## Aim of the task:
Rewrite the entries between the line holding "632x360 pixels. How do I perform: Tap" and the line holding "632x360 pixels. How do I perform: Select the Agent's", inclusive, substituting "field" for "box" and leaving everything else unchanged.

## Source material:
==========

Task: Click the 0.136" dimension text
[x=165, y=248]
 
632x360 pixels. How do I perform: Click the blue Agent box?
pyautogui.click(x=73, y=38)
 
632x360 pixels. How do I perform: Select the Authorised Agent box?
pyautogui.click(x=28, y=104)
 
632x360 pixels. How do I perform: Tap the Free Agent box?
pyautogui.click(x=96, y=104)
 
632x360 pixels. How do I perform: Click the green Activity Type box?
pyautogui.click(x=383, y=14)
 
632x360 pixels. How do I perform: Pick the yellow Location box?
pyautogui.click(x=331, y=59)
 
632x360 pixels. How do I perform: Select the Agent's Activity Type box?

==========

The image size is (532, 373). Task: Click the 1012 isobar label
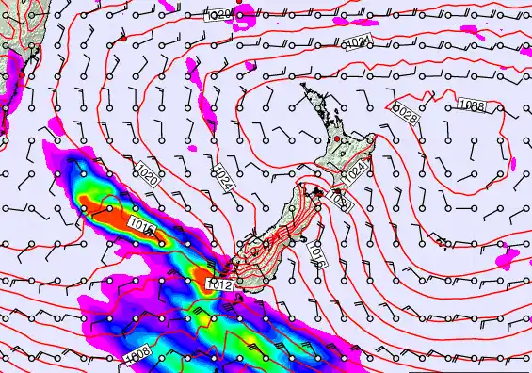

==========

## Reply:
632x360 pixels. How do I perform: Tap the Free Agent field?
pyautogui.click(x=96, y=104)
 
632x360 pixels. How do I perform: Click the green Activity Type field?
pyautogui.click(x=383, y=14)
 
632x360 pixels. How do I perform: Pick the yellow Location field?
pyautogui.click(x=331, y=59)
 
632x360 pixels. How do I perform: Select the Agent's Activity Type field?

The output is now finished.